> What needs to be done
Every line of the data must be retyped exactly as it stands.

> Records for the task
----

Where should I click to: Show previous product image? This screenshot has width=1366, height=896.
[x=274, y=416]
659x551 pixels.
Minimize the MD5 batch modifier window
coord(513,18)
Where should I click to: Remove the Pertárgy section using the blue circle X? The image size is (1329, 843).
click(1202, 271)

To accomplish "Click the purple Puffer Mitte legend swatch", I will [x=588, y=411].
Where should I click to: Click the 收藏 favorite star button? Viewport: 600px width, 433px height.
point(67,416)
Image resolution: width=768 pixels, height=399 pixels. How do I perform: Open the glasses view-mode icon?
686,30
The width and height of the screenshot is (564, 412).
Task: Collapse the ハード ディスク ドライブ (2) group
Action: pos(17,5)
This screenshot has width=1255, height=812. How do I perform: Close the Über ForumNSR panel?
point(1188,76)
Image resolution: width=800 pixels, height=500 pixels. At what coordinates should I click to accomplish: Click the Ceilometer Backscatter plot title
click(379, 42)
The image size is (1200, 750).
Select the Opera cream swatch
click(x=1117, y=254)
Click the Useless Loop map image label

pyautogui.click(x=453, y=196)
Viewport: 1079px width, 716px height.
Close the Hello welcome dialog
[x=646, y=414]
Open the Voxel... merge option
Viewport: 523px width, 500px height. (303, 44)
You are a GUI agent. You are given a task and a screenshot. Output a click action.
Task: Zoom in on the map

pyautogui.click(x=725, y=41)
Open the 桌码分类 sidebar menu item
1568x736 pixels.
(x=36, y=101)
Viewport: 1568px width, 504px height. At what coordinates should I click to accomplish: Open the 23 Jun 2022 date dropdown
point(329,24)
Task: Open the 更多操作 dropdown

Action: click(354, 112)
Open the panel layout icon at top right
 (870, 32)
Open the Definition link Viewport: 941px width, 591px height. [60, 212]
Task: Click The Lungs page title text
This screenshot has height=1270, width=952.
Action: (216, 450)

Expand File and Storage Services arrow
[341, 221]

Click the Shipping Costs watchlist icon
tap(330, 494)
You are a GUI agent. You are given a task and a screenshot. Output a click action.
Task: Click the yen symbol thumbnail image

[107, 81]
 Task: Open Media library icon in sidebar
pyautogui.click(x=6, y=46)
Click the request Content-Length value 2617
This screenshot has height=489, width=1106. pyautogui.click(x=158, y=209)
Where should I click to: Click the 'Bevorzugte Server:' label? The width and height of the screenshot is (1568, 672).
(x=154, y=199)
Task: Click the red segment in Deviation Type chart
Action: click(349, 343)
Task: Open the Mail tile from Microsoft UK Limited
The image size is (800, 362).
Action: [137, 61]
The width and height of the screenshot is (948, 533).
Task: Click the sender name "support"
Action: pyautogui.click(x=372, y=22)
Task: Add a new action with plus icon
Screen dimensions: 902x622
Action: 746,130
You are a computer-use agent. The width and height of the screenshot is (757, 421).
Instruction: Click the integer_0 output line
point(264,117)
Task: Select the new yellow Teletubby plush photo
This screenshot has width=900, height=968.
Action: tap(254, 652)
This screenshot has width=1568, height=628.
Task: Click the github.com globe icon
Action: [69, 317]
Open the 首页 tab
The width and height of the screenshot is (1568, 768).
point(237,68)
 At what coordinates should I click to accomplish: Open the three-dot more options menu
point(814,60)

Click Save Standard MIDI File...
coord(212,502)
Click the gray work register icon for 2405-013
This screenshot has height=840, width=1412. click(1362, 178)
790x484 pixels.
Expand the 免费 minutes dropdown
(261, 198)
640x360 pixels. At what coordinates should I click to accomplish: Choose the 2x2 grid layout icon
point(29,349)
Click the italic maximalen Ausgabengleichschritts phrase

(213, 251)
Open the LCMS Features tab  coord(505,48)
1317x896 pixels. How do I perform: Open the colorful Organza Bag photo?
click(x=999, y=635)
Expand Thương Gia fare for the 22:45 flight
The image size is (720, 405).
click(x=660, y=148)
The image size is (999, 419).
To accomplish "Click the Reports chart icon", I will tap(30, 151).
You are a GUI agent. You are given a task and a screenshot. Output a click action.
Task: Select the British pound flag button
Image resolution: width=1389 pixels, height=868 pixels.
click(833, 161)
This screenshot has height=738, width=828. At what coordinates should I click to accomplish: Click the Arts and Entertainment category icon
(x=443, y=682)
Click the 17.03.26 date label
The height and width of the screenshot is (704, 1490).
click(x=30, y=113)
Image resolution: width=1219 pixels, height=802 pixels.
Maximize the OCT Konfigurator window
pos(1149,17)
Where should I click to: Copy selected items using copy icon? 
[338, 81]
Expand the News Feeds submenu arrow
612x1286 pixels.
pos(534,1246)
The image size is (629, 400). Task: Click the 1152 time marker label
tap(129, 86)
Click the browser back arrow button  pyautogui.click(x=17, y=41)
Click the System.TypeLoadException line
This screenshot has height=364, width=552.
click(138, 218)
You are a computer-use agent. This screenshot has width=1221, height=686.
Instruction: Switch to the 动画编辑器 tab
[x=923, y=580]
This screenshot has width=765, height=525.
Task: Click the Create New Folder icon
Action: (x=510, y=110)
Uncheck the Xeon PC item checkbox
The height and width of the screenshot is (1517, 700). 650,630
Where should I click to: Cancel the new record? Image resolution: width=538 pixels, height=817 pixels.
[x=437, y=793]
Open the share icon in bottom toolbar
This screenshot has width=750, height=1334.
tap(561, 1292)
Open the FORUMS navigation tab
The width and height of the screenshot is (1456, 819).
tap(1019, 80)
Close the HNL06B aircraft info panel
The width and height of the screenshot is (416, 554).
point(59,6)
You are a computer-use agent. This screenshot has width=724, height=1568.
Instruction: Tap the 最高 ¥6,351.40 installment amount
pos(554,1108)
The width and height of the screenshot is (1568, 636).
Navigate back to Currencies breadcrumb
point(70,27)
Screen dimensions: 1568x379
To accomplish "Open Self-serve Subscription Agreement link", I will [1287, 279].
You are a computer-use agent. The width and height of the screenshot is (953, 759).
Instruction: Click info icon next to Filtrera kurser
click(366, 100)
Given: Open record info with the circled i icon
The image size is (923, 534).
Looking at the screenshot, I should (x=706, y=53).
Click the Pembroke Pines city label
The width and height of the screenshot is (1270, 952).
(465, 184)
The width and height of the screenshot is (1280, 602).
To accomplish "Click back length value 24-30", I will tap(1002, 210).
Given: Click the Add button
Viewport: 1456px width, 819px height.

----

> Task solution
Where should I click to: Show previous product image? This screenshot has width=1366, height=896.
[x=274, y=416]
659x551 pixels.
Minimize the MD5 batch modifier window
coord(513,18)
Where should I click to: Remove the Pertárgy section using the blue circle X? The image size is (1329, 843).
click(1202, 271)

To accomplish "Click the purple Puffer Mitte legend swatch", I will [x=588, y=411].
Where should I click to: Click the 收藏 favorite star button? Viewport: 600px width, 433px height.
point(67,416)
Image resolution: width=768 pixels, height=399 pixels. How do I perform: Open the glasses view-mode icon?
686,30
The width and height of the screenshot is (564, 412).
Task: Collapse the ハード ディスク ドライブ (2) group
Action: pos(17,5)
This screenshot has width=1255, height=812. How do I perform: Close the Über ForumNSR panel?
point(1188,76)
Image resolution: width=800 pixels, height=500 pixels. At what coordinates should I click to accomplish: Click the Ceilometer Backscatter plot title
click(379, 42)
The image size is (1200, 750).
Select the Opera cream swatch
click(x=1117, y=254)
Click the Useless Loop map image label

pyautogui.click(x=453, y=196)
Viewport: 1079px width, 716px height.
Close the Hello welcome dialog
[x=646, y=414]
Open the Voxel... merge option
Viewport: 523px width, 500px height. (303, 44)
You are a GUI agent. You are given a task and a screenshot. Output a click action.
Task: Zoom in on the map

pyautogui.click(x=725, y=41)
Open the 桌码分类 sidebar menu item
1568x736 pixels.
(x=36, y=101)
Viewport: 1568px width, 504px height. At what coordinates should I click to accomplish: Open the 23 Jun 2022 date dropdown
point(329,24)
Task: Open the 更多操作 dropdown

Action: click(354, 112)
Open the panel layout icon at top right
 (870, 32)
Open the Definition link Viewport: 941px width, 591px height. [60, 212]
Task: Click The Lungs page title text
This screenshot has height=1270, width=952.
Action: (216, 450)

Expand File and Storage Services arrow
[341, 221]

Click the Shipping Costs watchlist icon
tap(330, 494)
You are a GUI agent. You are given a task and a screenshot. Output a click action.
Task: Click the yen symbol thumbnail image

[107, 81]
 Task: Open Media library icon in sidebar
pyautogui.click(x=6, y=46)
Click the request Content-Length value 2617
This screenshot has height=489, width=1106. pyautogui.click(x=158, y=209)
Where should I click to: Click the 'Bevorzugte Server:' label? The width and height of the screenshot is (1568, 672).
(x=154, y=199)
Task: Click the red segment in Deviation Type chart
Action: click(349, 343)
Task: Open the Mail tile from Microsoft UK Limited
The image size is (800, 362).
Action: [137, 61]
The width and height of the screenshot is (948, 533).
Task: Click the sender name "support"
Action: pyautogui.click(x=372, y=22)
Task: Add a new action with plus icon
Screen dimensions: 902x622
Action: 746,130
You are a computer-use agent. The width and height of the screenshot is (757, 421).
Instruction: Click the integer_0 output line
point(264,117)
Task: Select the new yellow Teletubby plush photo
This screenshot has width=900, height=968.
Action: tap(254, 652)
This screenshot has width=1568, height=628.
Task: Click the github.com globe icon
Action: [69, 317]
Open the 首页 tab
The width and height of the screenshot is (1568, 768).
point(237,68)
 At what coordinates should I click to accomplish: Open the three-dot more options menu
point(814,60)

Click Save Standard MIDI File...
coord(212,502)
Click the gray work register icon for 2405-013
This screenshot has height=840, width=1412. click(1362, 178)
790x484 pixels.
Expand the 免费 minutes dropdown
(261, 198)
640x360 pixels. At what coordinates should I click to accomplish: Choose the 2x2 grid layout icon
point(29,349)
Click the italic maximalen Ausgabengleichschritts phrase

(213, 251)
Open the LCMS Features tab  coord(505,48)
1317x896 pixels. How do I perform: Open the colorful Organza Bag photo?
click(x=999, y=635)
Expand Thương Gia fare for the 22:45 flight
The image size is (720, 405).
click(x=660, y=148)
The image size is (999, 419).
To accomplish "Click the Reports chart icon", I will tap(30, 151).
You are a GUI agent. You are given a task and a screenshot. Output a click action.
Task: Select the British pound flag button
Image resolution: width=1389 pixels, height=868 pixels.
click(833, 161)
This screenshot has height=738, width=828. At what coordinates should I click to accomplish: Click the Arts and Entertainment category icon
(x=443, y=682)
Click the 17.03.26 date label
The height and width of the screenshot is (704, 1490).
click(x=30, y=113)
Image resolution: width=1219 pixels, height=802 pixels.
Maximize the OCT Konfigurator window
pos(1149,17)
Where should I click to: Copy selected items using copy icon? 
[338, 81]
Expand the News Feeds submenu arrow
612x1286 pixels.
pos(534,1246)
The image size is (629, 400). Task: Click the 1152 time marker label
tap(129, 86)
Click the browser back arrow button  pyautogui.click(x=17, y=41)
Click the System.TypeLoadException line
This screenshot has height=364, width=552.
click(138, 218)
You are a computer-use agent. This screenshot has width=1221, height=686.
Instruction: Switch to the 动画编辑器 tab
[x=923, y=580]
This screenshot has width=765, height=525.
Task: Click the Create New Folder icon
Action: (x=510, y=110)
Uncheck the Xeon PC item checkbox
The height and width of the screenshot is (1517, 700). 650,630
Where should I click to: Cancel the new record? Image resolution: width=538 pixels, height=817 pixels.
[x=437, y=793]
Open the share icon in bottom toolbar
This screenshot has width=750, height=1334.
tap(561, 1292)
Open the FORUMS navigation tab
The width and height of the screenshot is (1456, 819).
tap(1019, 80)
Close the HNL06B aircraft info panel
The width and height of the screenshot is (416, 554).
point(59,6)
You are a computer-use agent. This screenshot has width=724, height=1568.
Instruction: Tap the 最高 ¥6,351.40 installment amount
pos(554,1108)
The width and height of the screenshot is (1568, 636).
Navigate back to Currencies breadcrumb
point(70,27)
Screen dimensions: 1568x379
To accomplish "Open Self-serve Subscription Agreement link", I will [1287, 279].
You are a computer-use agent. The width and height of the screenshot is (953, 759).
Instruction: Click info icon next to Filtrera kurser
click(366, 100)
Given: Open record info with the circled i icon
The image size is (923, 534).
Looking at the screenshot, I should (x=706, y=53).
Click the Pembroke Pines city label
The width and height of the screenshot is (1270, 952).
(465, 184)
The width and height of the screenshot is (1280, 602).
To accomplish "Click back length value 24-30", I will tap(1002, 210).
Given: Click the Add button
Viewport: 1456px width, 819px height.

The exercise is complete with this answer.